Pagani has handed the final chapter of its Huayra Roadster BC story to collectors and the hypercar community: the 40th and last Roadster BC, nicknamed Quaranta (Italian for "forty"). Expected to command between $5.7 million and $6.0 million at auction, Quaranta is more than a price headline — it’s a statement of bespoke craftsmanship, track-focused engineering, and emotional design that defines Pagani's hand-built hypercars.

What makes Quaranta special?

Quaranta is a tailored celebration of Pagani heritage. Painted in pearlescent Bianco Benny as a tribute to early supporter Benny Caiola, it wears Italian tricolore accents across its bodywork, wing, and diffuser. Inside, black Malevic leather, carbon-fiber detailing, and red trim give the cockpit a dramatic, artisanal feel. The number 40 is embroidered onto each headrest and stamped on the removable carbon-fiber roof panel; Horacio Pagani and the artisans also signed the engine bay — an intimate reminder this was hand-built in San Cesario sul Panaro.
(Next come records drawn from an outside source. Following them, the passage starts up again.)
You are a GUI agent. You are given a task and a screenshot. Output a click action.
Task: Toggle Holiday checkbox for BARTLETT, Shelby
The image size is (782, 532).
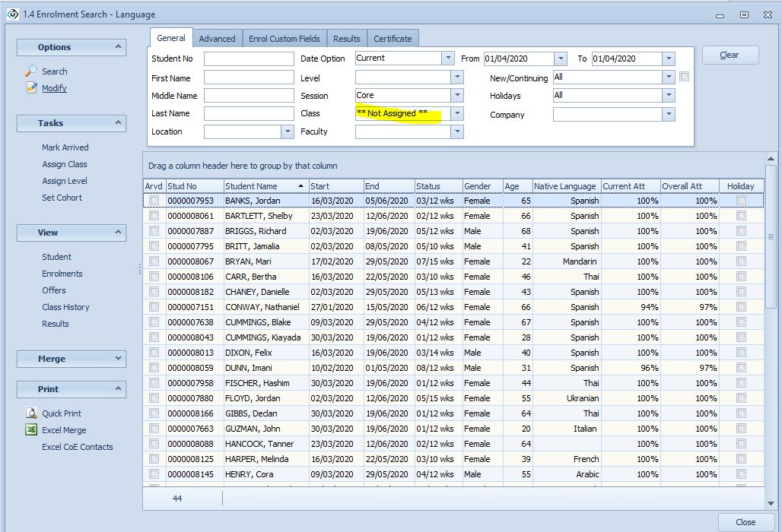[741, 216]
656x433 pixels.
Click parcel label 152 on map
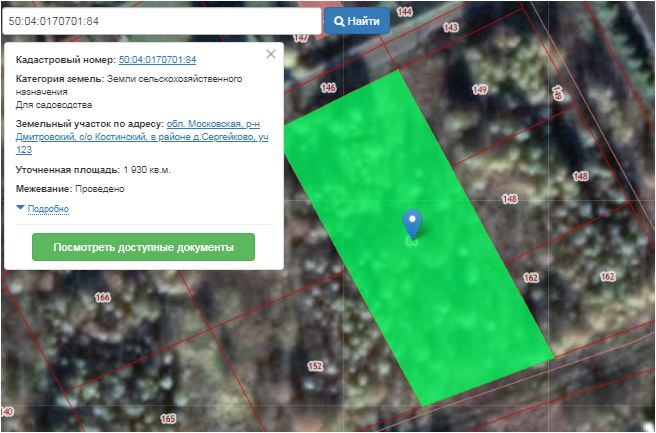315,366
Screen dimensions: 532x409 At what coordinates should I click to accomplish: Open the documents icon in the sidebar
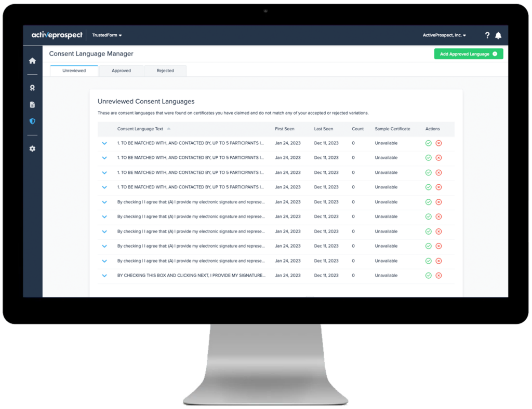(x=32, y=104)
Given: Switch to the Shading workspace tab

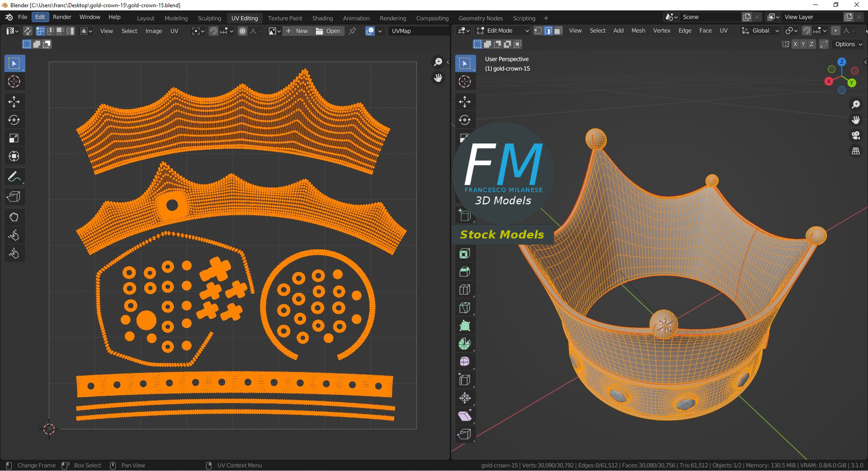Looking at the screenshot, I should point(322,18).
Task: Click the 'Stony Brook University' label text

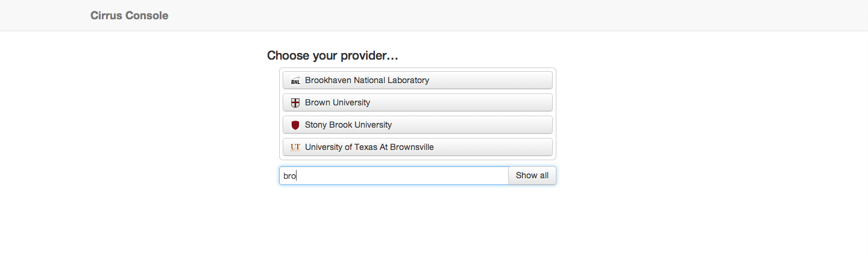Action: [348, 125]
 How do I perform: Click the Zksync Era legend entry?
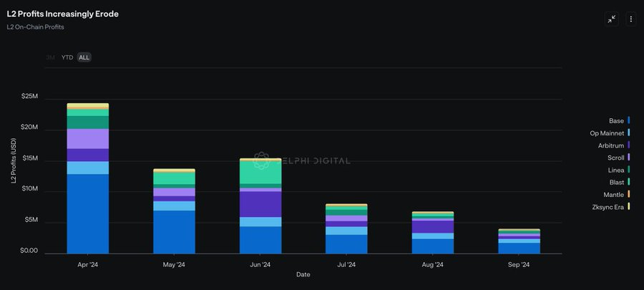pyautogui.click(x=611, y=207)
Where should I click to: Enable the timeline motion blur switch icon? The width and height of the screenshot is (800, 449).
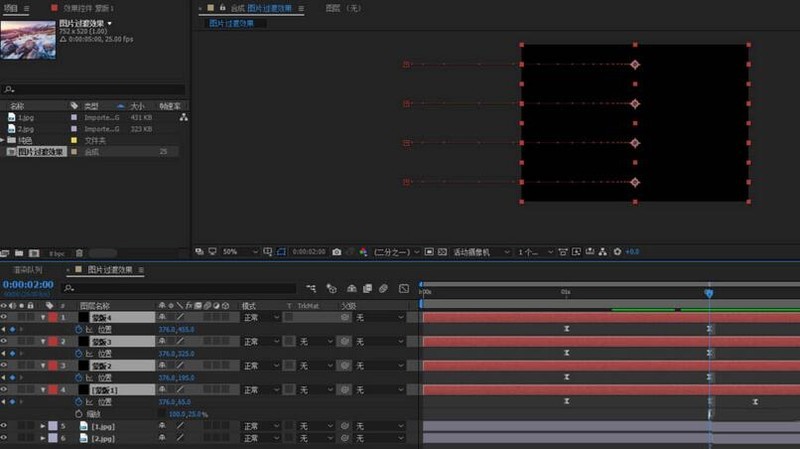(x=383, y=289)
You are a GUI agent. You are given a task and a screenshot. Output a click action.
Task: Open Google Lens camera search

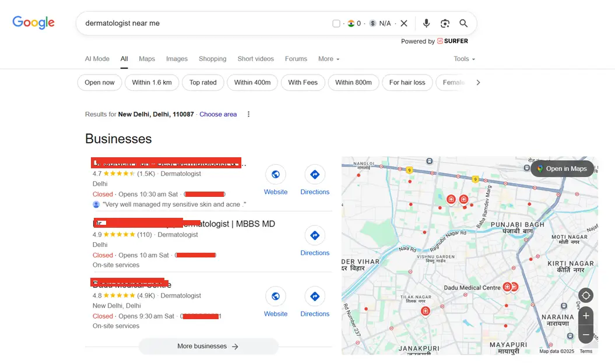(x=445, y=23)
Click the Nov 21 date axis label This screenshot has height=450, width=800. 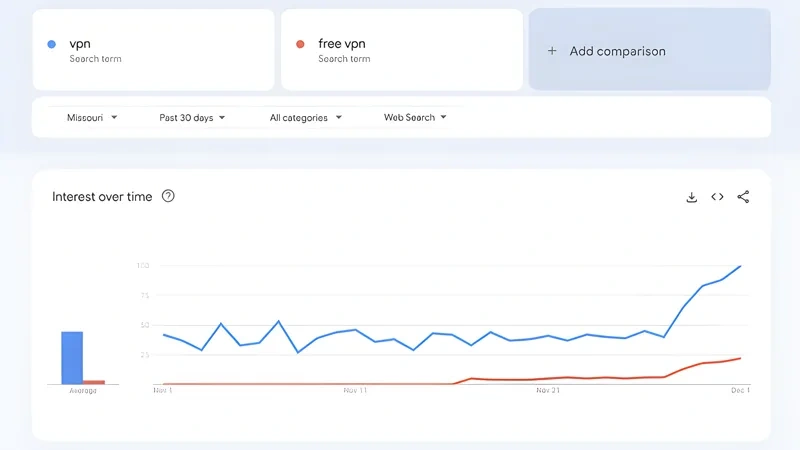(548, 391)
Powertrain and performance: AMG muscle, Pagani refinement

Under the flowing carbon panels, the Roadster BC houses a reworked Mercedes-AMG V12 — a bespoke engine never offered in any regular Mercedes road car. For the Roadster BC Pagani extracted roughly 789 hp (often quoted as 800 PS) and a prodigious torque figure, sent to the rear wheels through a sequential transmission tailored for the car.

Numbers that matter:

  • Power: ~789 hp (800 PS)
  • Torque: ~775 lb-ft (≈1,050 Nm)
  • 0–60 mph: around 3.3 seconds (varies with conditions)
  • Top speed: approximately 230 mph (≈370 km/h)
  • Curb weight: about 2,755 lb (1,250 kg)

Pagani’s engineering didn’t stop at power. The Roadster BC uses aggressive aero — a fixed rear wing, integrated snorkel and active aero elements — to generate roughly 1,100 lb (499 kg) of downforce at 155 mph (250 km/h), helping the convertible maintain composure at extreme speeds.

Lightweight obsession

Weight saving is central to the BC philosophy. Pagani developed a Carbo-Triax composite to increase stiffness and cut mass, adopted a titanium exhaust system, and trimmed the interior to essentials. Compared with the standard Huayra, BC variants were hundreds of pounds lighter, emphasizing mechanical purity and driver engagement even in a topless hypercar.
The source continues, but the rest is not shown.